Aerobraking has been used extensively over the decades by spacecraft orbiting Earth as a means to remove their orbital velocity and return to the surface. Such aerobraking removes a large amount of kinetic energy over a short period of time, most of which is converted into heat; spacecraft require a sturdy heat shield to survive the maneuver, as well as an aerodynamic shape and good resistance to acceleration. Aerobraking has also been employed in a similar manner by landers sent to Mars, Venus, and Jupiter.
Aerobraking can also be used in a less extreme manner, to adjust the velocity of a spacecraft without permanently reentering the atmosphere. For example, the Mars Global Surveyor Mars orbiter used its solar panels as "wings" to control its passage through the tenuous upper atmosphere of Mars to lower the apoapsis of its orbit over the course of many months. This sort of aerobraking does not result in as extreme temperatures or pressures, and so does not require as many design considerations.
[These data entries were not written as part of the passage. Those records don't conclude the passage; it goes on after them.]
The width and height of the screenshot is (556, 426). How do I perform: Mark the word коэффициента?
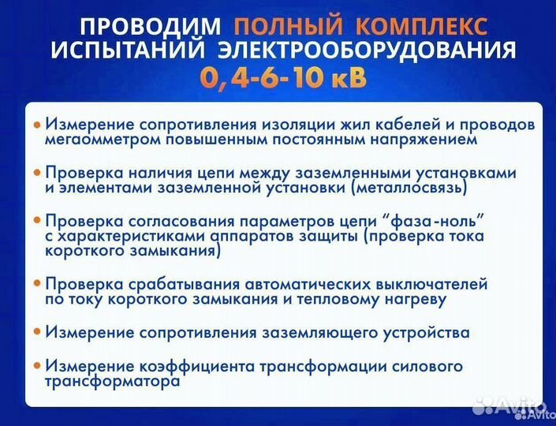tap(186, 366)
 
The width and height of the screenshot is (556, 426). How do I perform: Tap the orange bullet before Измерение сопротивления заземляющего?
tap(36, 332)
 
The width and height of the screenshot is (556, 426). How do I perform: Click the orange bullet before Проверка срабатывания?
tap(36, 282)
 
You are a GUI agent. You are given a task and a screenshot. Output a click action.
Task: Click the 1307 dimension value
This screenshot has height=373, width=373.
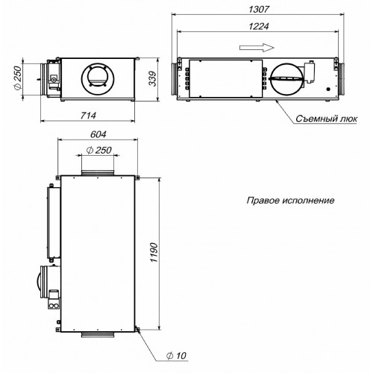point(259,10)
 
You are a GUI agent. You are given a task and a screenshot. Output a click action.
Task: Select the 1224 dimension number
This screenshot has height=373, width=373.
point(259,26)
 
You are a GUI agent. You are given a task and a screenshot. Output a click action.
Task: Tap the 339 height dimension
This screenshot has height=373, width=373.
point(153,79)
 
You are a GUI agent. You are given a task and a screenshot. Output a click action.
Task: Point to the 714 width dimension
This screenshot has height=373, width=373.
point(88,116)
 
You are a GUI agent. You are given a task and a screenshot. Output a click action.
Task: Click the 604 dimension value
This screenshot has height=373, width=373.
point(98,134)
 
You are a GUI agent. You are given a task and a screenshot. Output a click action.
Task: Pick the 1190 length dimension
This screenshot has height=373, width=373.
point(154,252)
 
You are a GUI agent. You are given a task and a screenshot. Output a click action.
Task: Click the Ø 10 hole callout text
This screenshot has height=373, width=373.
point(176,356)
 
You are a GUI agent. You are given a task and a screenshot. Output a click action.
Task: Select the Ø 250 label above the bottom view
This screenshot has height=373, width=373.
point(98,150)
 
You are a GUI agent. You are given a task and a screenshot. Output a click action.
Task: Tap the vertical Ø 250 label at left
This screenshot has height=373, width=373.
point(18,78)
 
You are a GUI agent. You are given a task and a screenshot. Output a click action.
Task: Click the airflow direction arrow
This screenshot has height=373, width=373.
point(257,48)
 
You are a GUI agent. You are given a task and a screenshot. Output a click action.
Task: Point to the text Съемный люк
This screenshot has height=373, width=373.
point(327,119)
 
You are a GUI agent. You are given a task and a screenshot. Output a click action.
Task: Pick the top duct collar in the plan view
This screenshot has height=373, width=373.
point(98,172)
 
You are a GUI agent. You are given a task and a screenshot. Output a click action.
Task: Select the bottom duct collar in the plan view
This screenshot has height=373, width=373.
point(98,334)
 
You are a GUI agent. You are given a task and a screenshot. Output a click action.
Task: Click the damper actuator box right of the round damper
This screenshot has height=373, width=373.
point(310,72)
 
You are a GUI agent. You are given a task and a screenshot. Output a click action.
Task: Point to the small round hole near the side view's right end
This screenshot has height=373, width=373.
point(328,89)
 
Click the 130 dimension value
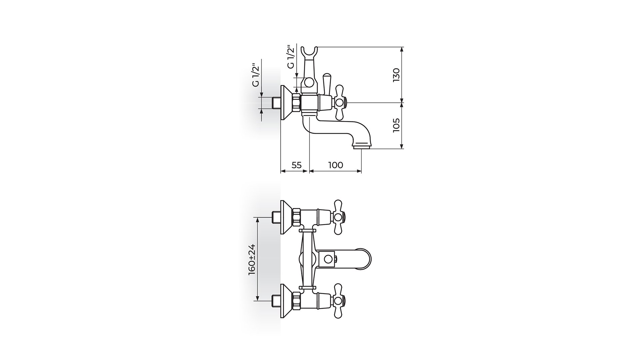point(396,75)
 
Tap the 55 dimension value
point(296,165)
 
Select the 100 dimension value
point(336,165)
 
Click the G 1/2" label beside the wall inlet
point(256,75)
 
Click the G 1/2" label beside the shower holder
point(291,57)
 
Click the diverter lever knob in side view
point(326,84)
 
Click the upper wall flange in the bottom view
point(287,218)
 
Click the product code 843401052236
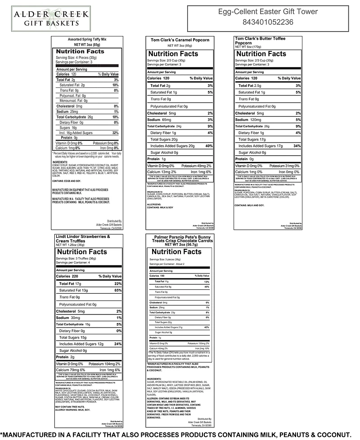click(x=267, y=22)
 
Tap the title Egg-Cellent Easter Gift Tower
click(x=267, y=12)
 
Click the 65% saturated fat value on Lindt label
click(x=118, y=291)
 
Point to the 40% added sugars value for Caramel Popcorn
click(x=208, y=146)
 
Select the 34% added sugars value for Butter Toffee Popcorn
click(x=297, y=146)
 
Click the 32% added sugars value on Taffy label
click(x=115, y=133)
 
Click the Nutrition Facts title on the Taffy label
click(x=80, y=51)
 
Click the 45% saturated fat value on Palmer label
click(x=207, y=287)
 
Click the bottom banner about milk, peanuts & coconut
click(x=180, y=434)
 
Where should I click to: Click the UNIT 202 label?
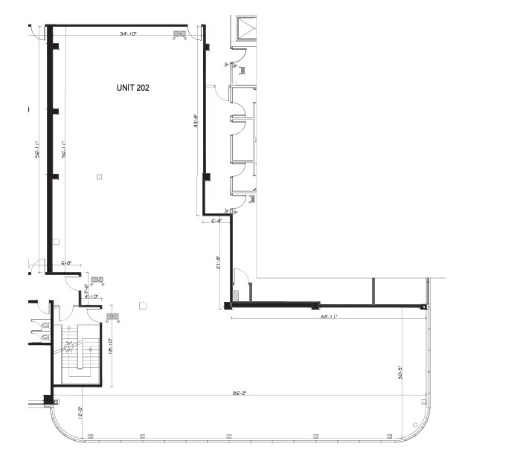(133, 87)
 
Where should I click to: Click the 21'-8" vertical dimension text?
(220, 265)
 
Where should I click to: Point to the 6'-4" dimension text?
(217, 221)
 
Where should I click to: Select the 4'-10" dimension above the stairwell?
(92, 297)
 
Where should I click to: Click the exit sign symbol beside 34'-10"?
(179, 33)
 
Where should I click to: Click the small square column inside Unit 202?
(100, 176)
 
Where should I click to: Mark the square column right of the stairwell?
(143, 305)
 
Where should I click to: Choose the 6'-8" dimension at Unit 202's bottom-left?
(65, 262)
A related concept sometimes used in a humorous context is "lithobraking," the use of friction with a planetary crust to slow a spacecraft. This is perhaps better known as "impacting" or "crashing." However, it is not entirely without serious application; many landers destined for airless bodies such as Earth's Moon have employed lithobraking to various degrees and with some success. Many proposed probes to small asteroids or comets include penetrators intended to impact at high speed.